Given exercise: Report how many lines of the records contain the string "dimensions", matching case exactly, and give only the number.

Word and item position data
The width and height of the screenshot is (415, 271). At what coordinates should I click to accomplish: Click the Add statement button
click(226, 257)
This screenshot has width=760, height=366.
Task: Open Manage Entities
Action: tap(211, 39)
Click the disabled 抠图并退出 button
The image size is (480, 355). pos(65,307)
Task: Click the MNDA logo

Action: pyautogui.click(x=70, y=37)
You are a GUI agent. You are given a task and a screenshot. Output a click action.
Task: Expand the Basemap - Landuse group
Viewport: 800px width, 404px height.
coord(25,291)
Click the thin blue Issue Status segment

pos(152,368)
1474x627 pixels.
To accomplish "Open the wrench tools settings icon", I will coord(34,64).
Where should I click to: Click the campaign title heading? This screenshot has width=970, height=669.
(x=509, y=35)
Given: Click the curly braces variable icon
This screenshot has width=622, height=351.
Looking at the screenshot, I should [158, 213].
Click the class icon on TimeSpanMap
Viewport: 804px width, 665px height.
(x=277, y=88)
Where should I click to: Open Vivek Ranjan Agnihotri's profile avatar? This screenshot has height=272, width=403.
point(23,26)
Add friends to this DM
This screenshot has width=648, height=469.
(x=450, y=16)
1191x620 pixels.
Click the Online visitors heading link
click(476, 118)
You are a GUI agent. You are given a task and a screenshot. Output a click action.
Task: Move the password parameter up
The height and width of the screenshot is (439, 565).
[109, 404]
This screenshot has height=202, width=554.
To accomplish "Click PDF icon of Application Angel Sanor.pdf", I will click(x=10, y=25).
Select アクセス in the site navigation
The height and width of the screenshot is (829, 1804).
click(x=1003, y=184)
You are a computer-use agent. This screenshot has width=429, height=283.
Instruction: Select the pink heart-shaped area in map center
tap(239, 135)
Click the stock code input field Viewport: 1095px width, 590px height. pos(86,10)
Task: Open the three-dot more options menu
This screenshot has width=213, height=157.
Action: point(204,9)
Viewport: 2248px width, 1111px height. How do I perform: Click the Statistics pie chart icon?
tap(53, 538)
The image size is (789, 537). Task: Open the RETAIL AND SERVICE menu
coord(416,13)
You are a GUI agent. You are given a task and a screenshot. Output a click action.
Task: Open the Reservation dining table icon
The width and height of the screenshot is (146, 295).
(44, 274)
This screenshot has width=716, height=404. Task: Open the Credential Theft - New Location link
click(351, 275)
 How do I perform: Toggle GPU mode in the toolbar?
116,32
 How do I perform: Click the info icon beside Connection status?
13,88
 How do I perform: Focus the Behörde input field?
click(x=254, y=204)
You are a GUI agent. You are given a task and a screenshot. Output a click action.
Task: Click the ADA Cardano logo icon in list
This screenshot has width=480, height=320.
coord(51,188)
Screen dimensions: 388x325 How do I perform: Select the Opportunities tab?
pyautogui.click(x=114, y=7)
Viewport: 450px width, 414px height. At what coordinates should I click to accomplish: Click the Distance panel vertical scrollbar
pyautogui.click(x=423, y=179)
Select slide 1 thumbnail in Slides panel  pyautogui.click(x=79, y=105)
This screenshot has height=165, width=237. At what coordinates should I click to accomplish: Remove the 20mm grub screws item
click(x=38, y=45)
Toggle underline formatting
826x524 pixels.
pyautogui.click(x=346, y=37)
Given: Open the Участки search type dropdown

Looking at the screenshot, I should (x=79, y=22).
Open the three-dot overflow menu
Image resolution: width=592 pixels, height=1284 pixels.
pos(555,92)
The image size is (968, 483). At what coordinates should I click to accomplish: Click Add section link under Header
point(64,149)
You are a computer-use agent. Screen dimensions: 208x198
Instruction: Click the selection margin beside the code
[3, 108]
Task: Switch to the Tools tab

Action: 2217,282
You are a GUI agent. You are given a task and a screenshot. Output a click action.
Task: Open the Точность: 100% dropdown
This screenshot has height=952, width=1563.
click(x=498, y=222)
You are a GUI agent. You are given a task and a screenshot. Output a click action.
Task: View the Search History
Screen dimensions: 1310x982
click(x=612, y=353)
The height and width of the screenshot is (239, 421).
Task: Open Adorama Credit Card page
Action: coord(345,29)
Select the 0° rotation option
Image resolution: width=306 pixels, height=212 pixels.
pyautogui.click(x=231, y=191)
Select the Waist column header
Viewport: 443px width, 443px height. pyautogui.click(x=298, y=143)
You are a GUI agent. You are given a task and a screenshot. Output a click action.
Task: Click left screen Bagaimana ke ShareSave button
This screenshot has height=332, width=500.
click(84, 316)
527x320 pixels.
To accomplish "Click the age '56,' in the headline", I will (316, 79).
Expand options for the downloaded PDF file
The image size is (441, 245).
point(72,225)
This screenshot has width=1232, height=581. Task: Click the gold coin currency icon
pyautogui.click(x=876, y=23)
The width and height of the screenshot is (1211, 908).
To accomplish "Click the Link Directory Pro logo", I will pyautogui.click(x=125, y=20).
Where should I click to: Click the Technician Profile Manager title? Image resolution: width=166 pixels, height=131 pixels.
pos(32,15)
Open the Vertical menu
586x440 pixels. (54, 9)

Answer for the task: 3